Reviewed by the Court.
Decisions will be entered under Rule 50.
Concurrence Opinion
concurring: I concur in the result reached by the majority opinion, though I doubt if it can be distinguished from our Court’s recent decision in Joel E. Hall, 4 T. C. 506, in which the opposite result was reached. I dissented in the Hall case and pointed out the reasons why I did not think the income of the irrevocable trust involved in that case should be taxed to the grantor.
Another comparatively recent case by this Court which it might be thought is in conflict with the result reached in the instant case is Louis Stockstrom, 3 T. C. 255; now on review, C. C. A., 8th Cir. However, after carefully reading the facts in that case and comparing them with those present in the instant case, I do not believe the result reached in the instant case is in conflict with the Stockstrom case. In the Stochstrom case the three trusts which were made for the settlor’s three adult children contained powers which enabled the settlor-trustee to shift income beneficiaries somewhat similar to the powers reserved to the grantor in Commissioner v. Buck, 120 Fed. (2d) 775. There are no such powers granted to the settlor-trustees in the instant case. In the Stochstrom case the seven trusts which were set up for the benefit of Stockstrom’s seven grandchildren, while not granting to the settlor-trustee powers which were as extensive as those contained in the trusts for his three adult children, did grant to the settlor-trustee the discretion to either accumulate the income or distribute it to the beneficiary. These trusts were for the lifetime of the beneficiaries. We construed this power as being broad enough to enable the settlor-trustee to completely withhold the income of the trust from the grandchild beneficiary throughout his lifetime. To quote from the opinion itself in the Stockstrom case, the settlor-trustee “was not required to distribute any part of the income to any of the beneficiaries during his lifetime.” We held that this power over the income, when coupled with the broad administrative powers granted the settlor-trustee over the corpus in these several trusts, caused the income to be taxable to the settlor, Stockstrom.

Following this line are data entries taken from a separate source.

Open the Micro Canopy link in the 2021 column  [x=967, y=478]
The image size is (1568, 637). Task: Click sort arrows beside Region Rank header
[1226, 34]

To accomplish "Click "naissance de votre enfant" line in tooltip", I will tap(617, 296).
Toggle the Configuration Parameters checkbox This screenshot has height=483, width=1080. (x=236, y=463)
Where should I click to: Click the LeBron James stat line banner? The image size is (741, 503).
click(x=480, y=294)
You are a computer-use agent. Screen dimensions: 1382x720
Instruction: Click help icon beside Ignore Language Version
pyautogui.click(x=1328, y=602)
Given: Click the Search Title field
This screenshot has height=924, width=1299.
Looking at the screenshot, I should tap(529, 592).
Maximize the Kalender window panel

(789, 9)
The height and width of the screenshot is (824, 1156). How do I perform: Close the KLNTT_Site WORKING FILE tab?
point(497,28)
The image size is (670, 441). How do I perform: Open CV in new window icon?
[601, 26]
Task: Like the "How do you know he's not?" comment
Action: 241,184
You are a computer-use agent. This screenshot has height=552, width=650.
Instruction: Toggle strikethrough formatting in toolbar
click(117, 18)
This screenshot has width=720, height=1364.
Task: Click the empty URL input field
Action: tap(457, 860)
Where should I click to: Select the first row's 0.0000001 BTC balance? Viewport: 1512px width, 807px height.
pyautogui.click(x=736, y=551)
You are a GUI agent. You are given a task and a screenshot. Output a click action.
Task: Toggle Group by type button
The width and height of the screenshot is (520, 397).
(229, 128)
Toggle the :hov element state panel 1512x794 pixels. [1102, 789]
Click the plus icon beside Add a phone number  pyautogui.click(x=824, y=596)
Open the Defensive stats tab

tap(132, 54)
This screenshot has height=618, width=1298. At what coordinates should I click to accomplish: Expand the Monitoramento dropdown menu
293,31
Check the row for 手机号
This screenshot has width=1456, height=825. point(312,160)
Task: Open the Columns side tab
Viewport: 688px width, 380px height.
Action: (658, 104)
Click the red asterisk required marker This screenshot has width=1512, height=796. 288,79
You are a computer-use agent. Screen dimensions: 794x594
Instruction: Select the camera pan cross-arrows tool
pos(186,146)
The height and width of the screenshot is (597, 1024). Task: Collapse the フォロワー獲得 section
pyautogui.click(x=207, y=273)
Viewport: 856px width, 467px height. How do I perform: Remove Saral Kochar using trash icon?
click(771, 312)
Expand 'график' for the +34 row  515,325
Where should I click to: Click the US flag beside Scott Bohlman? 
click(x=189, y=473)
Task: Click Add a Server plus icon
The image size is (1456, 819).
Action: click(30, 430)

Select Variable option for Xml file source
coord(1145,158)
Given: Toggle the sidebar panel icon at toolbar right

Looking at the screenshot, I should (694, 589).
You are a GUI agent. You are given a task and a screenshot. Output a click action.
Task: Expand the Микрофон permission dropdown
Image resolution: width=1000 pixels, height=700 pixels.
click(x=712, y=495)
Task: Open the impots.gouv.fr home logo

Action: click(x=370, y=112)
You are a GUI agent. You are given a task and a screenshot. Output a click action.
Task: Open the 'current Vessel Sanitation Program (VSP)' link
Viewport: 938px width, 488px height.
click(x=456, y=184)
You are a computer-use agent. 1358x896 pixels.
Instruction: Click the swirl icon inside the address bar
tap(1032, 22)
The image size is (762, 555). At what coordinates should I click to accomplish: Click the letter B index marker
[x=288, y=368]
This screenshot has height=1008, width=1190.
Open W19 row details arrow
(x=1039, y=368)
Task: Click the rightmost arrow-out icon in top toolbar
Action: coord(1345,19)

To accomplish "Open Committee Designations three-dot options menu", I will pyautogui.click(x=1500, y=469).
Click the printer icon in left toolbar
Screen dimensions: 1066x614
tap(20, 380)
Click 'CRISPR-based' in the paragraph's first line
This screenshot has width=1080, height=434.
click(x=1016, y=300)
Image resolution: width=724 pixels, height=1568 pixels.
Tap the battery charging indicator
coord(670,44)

In the instant case the primary purpose of the trusts is to provide for the education of the settlors’ three minor children and any accumulated income and principal not used for that purpose is to be turned over to the beneficiary when he reaches 30 years of age. Thus each of the three trusts here involved is to completely terminate when the beneficiary reaches 30 years of age and all the corpus and accumulated income is to be turned over to the beneficiary. The trusts in that respect are not unlike those present in J. O. Whiteley, 3 T. C. 1265, where we held that Helvering v. Clifford was not applicable.
The administrative powers granted to the trustees in the instant case are quite broad and are, I think, as broad as those present in the Stockstrom case, but I think the Supreme Court in Helvering v. Stuart, 317 U. S. 154, made clear that retention by the grantor of only broad administrative control over the corpus does not make the income of a long term family trust taxable to him.
For these reasons above stated, I concur in the result reached in the majority opinion.
Dissenting Opinion
dissenting: We can not fairly distinguish the facts in either Louis Stockstrom, 3 T. C. 255, or Joel E. Hall, 4 T. C. 506, from those here. In addition, there are features of the conduct and operation of these trusts which are comparable to those leading to nonrecognition of the trusts in such earlier cases as Benjamin F. Woilman, 31 B. T. A. 37, and William C. Rands., 34 B. T. A. 1107, the true forerunners of the Clifford case. We accordingly dissent.